• **Stored records**:
[Start of section]

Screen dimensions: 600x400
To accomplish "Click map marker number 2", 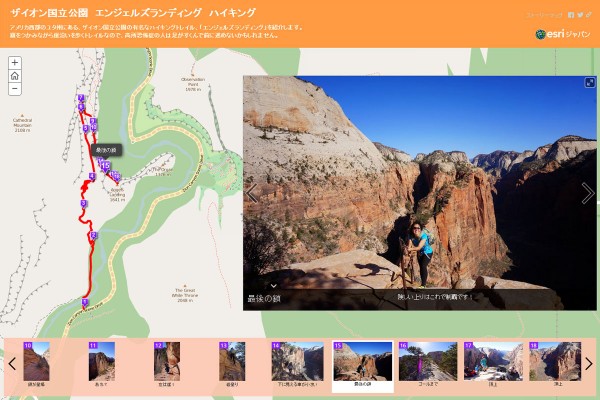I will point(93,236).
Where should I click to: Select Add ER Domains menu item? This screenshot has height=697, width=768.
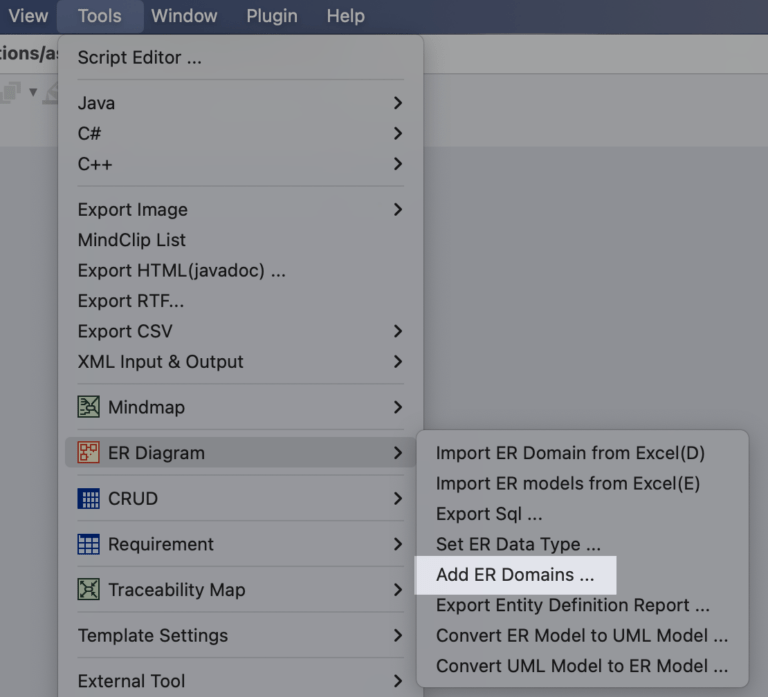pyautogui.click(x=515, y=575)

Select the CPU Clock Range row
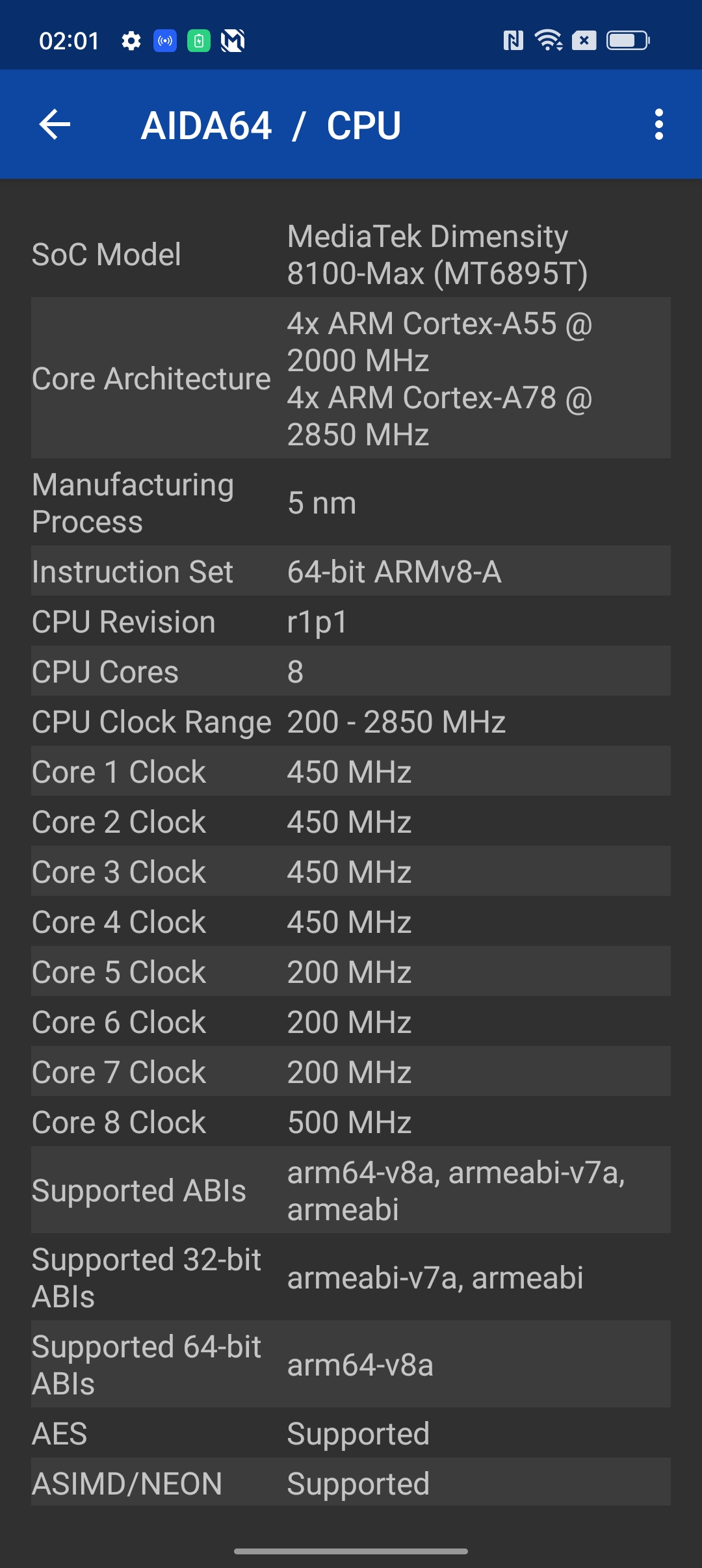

[End of section]
[Start of section]

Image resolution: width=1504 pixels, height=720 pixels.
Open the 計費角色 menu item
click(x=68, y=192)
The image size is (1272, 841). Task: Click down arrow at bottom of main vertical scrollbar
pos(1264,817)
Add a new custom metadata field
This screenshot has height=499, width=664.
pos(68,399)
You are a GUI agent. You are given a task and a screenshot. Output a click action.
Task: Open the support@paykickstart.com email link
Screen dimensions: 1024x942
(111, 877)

[End of section]

• **WORK INSTRUCTIONS**: Start at the line containing "Where should I" above and stop at the line containing "Select the CPU Clock Range row". Output those lines exactly, both included, but none of the pictures.

• **ANSWER SPACE**:
Where should I click to: Select Add ER Domains menu item? This screenshot has height=697, width=768.
pyautogui.click(x=515, y=575)

Select the CPU Clock Range row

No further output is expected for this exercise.